▶ DATASET RECORDS:

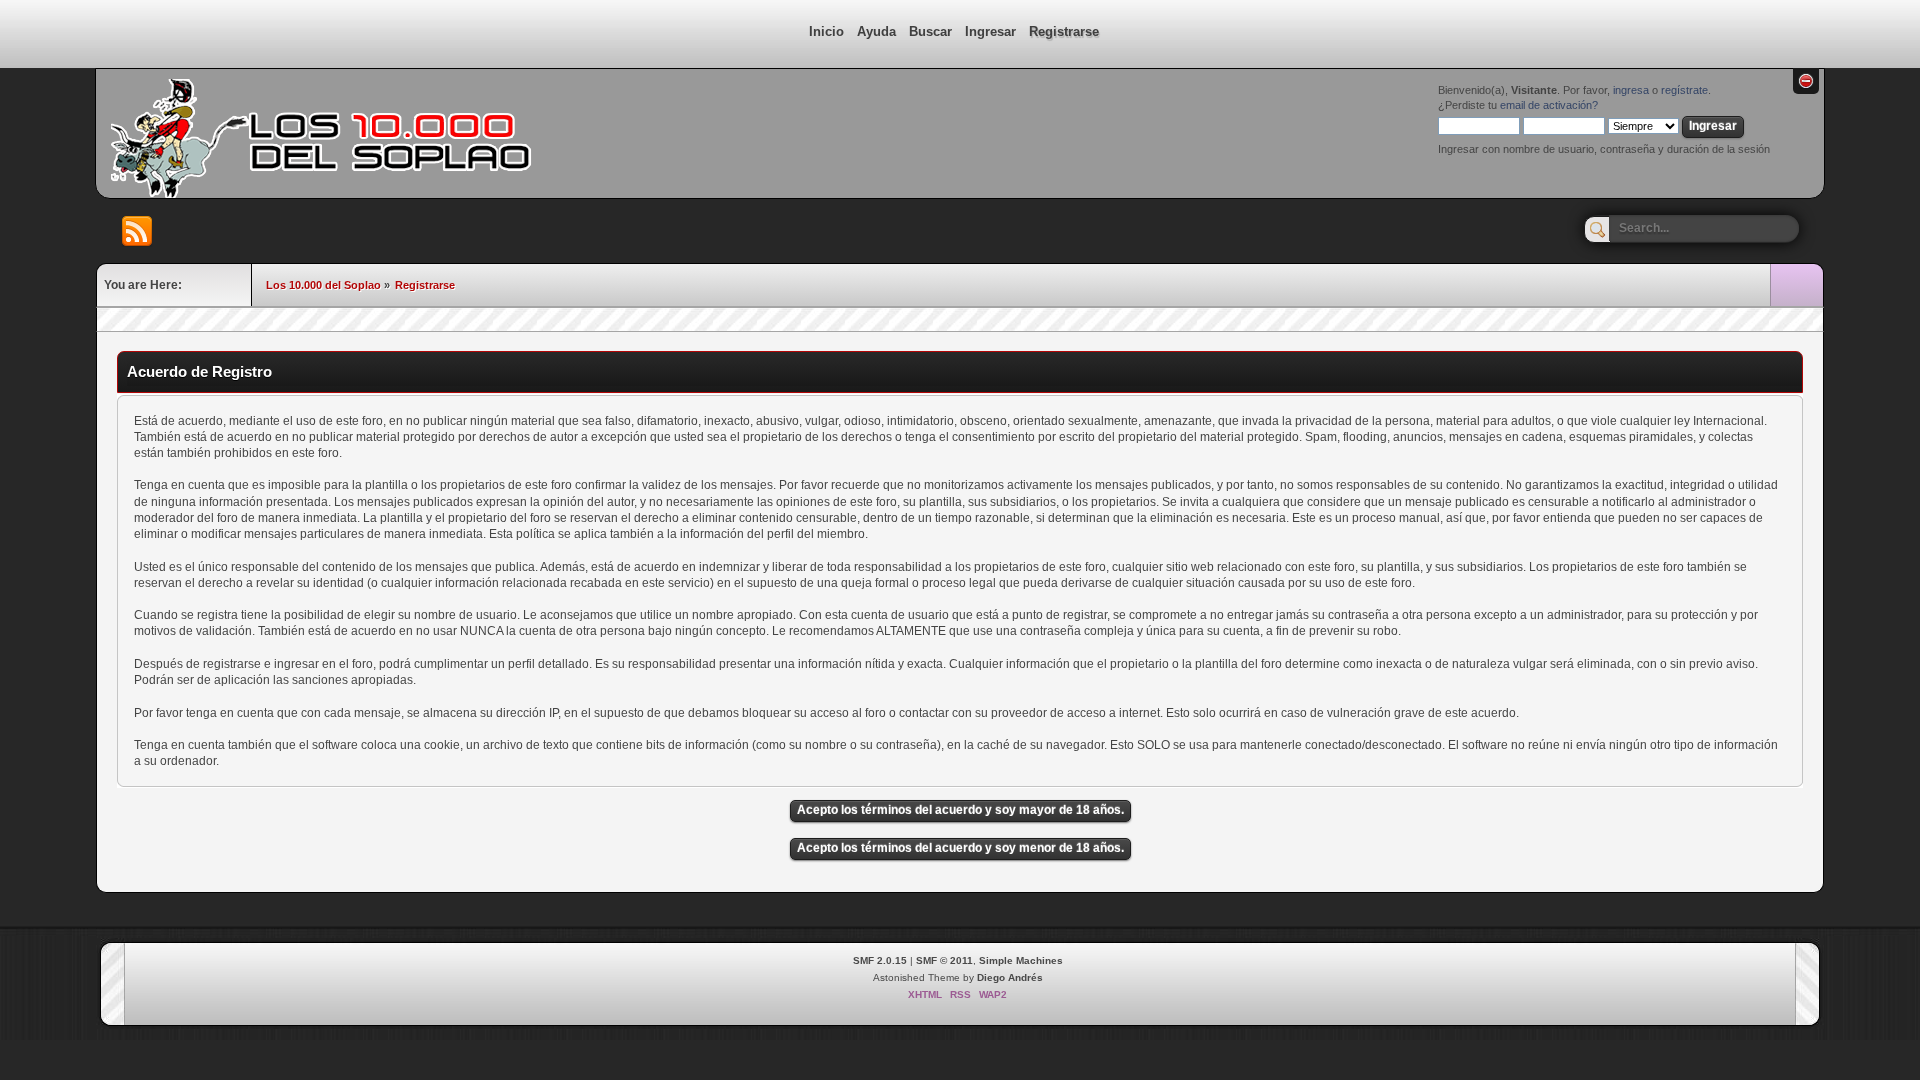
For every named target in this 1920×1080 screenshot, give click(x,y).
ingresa (1631, 90)
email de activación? (1549, 105)
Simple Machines (1021, 960)
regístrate (1684, 90)
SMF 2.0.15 (880, 960)
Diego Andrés (1010, 977)
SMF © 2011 (944, 960)
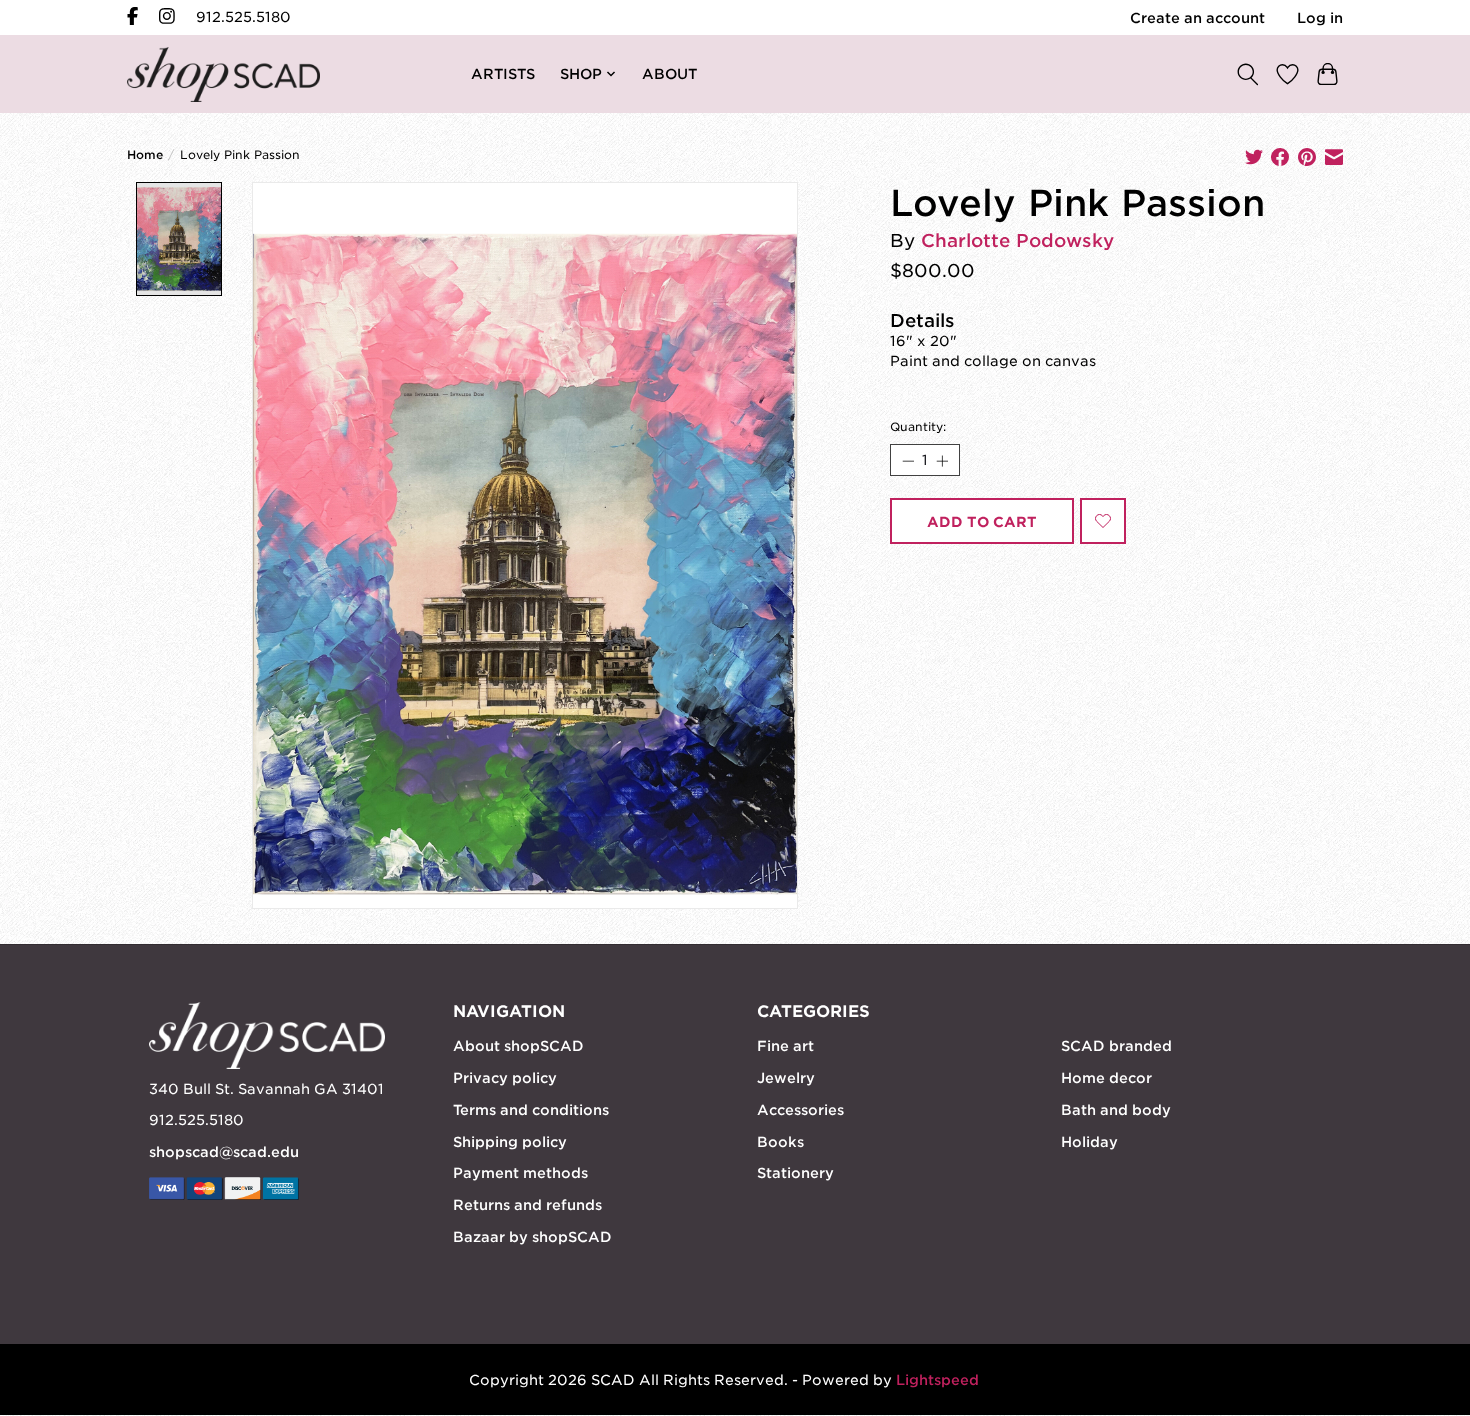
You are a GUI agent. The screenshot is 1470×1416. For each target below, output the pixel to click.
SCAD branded (1116, 1046)
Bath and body (1116, 1110)
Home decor (1106, 1078)
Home (145, 155)
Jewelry (786, 1078)
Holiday (1089, 1142)
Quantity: (918, 427)
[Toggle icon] (1247, 73)
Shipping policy (510, 1142)
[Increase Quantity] (942, 460)
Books (780, 1142)
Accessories (800, 1110)
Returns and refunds (527, 1205)
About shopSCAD (518, 1046)
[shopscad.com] (223, 74)
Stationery (795, 1173)
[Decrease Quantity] (907, 460)
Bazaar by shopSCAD (532, 1237)
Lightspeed (937, 1380)
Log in (1320, 18)
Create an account (1197, 18)
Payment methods (520, 1173)
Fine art (785, 1046)
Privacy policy (505, 1078)
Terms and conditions (531, 1110)
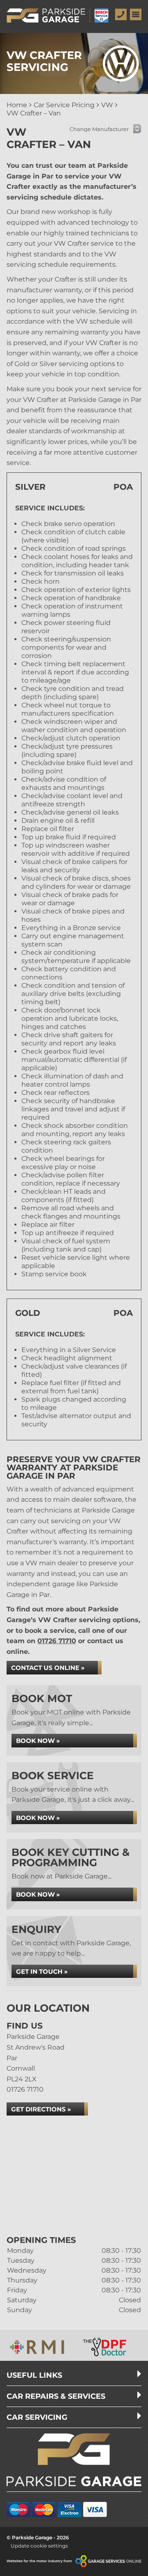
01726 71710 (56, 1641)
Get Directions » (41, 2109)
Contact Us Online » (48, 1668)
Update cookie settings (39, 2546)
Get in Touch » (42, 1971)
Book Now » (38, 1741)
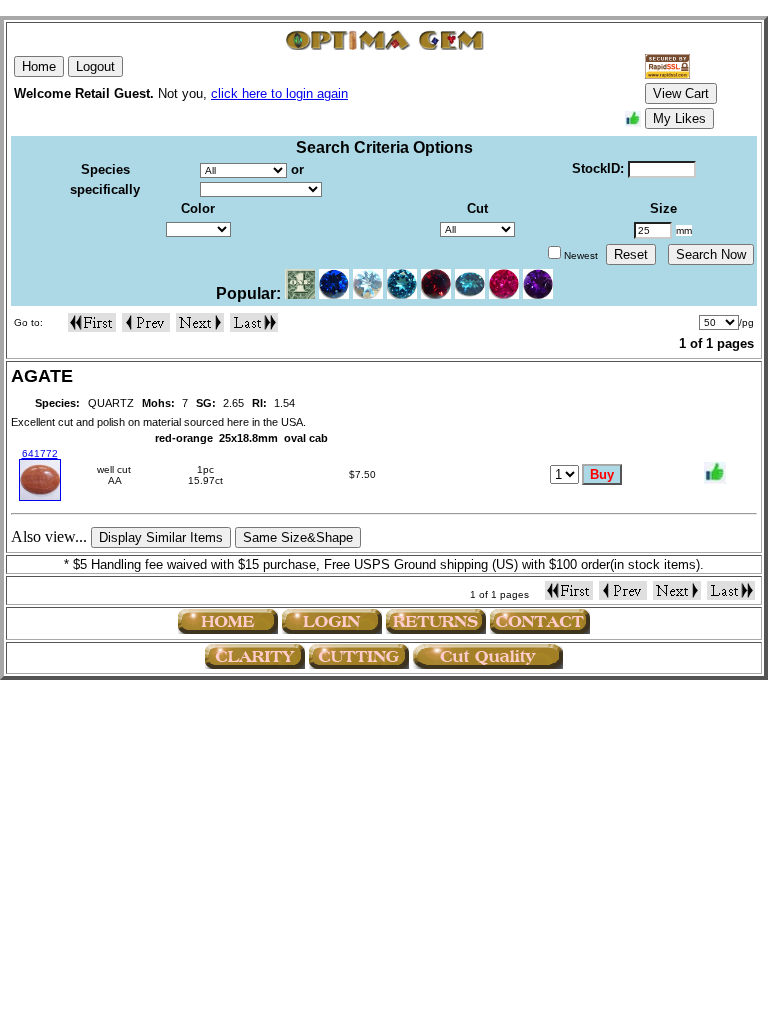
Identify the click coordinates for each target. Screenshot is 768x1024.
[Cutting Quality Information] (359, 656)
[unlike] (715, 473)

▶ TASK DESCRIPTION: From the records above, return each line that has the string "target".

▶ SOLUTION FOR THIS EXERCISE:
For every named target in this 1920×1080 screenshot, give click(x,y).
You are a GUI agent. The screenshot is 1470×1416. For each target below, output the pixel to click.
Identify the click coordinates for each target. Screenshot is 768x1024.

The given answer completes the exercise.